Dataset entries

***

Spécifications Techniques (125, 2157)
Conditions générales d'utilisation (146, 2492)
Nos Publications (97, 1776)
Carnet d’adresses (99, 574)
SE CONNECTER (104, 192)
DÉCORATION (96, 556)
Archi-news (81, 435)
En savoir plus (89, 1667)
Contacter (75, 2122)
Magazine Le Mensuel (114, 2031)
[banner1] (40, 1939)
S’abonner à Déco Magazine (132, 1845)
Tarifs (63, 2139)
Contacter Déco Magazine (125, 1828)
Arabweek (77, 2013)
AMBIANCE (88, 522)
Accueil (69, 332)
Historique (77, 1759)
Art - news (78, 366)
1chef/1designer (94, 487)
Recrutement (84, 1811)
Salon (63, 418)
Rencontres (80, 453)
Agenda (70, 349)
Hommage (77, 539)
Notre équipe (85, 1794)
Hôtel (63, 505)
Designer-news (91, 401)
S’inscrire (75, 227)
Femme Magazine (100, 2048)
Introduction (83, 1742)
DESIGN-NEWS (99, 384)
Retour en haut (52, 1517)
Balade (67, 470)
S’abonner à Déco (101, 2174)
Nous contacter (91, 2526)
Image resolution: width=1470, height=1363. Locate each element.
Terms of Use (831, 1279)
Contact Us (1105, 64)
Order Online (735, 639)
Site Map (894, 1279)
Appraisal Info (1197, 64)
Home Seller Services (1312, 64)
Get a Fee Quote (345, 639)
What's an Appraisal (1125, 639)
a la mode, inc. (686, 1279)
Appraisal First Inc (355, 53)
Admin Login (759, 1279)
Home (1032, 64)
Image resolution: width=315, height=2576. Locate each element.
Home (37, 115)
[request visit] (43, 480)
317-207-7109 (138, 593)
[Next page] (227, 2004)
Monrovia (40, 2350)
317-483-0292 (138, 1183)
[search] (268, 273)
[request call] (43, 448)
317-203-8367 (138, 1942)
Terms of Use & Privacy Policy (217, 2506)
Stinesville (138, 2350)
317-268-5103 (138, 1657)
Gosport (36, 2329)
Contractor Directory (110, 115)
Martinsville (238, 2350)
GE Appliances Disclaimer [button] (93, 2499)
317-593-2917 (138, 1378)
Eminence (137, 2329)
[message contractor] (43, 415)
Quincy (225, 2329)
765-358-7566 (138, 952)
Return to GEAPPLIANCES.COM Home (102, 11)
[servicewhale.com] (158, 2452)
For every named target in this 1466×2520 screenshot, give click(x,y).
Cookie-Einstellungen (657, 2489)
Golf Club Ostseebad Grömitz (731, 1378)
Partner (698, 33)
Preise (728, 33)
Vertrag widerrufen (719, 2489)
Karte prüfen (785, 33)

***

### EXERCISE PROMPT:
Keeping every character as it is, restate the lines above that run from the line with "Designer-news (91, 401)" through the line with "Home Seller Services (1312, 64)", both included, and nothing else.

### RESPONSE TO THIS EXERCISE:
Designer-news (91, 401)
S’inscrire (75, 227)
Femme Magazine (100, 2048)
Introduction (83, 1742)
DESIGN-NEWS (99, 384)
Retour en haut (52, 1517)
Balade (67, 470)
S’abonner à Déco (101, 2174)
Nous contacter (91, 2526)
Image resolution: width=1470, height=1363. Locate each element.
Terms of Use (831, 1279)
Contact Us (1105, 64)
Order Online (735, 639)
Site Map (894, 1279)
Appraisal Info (1197, 64)
Home Seller Services (1312, 64)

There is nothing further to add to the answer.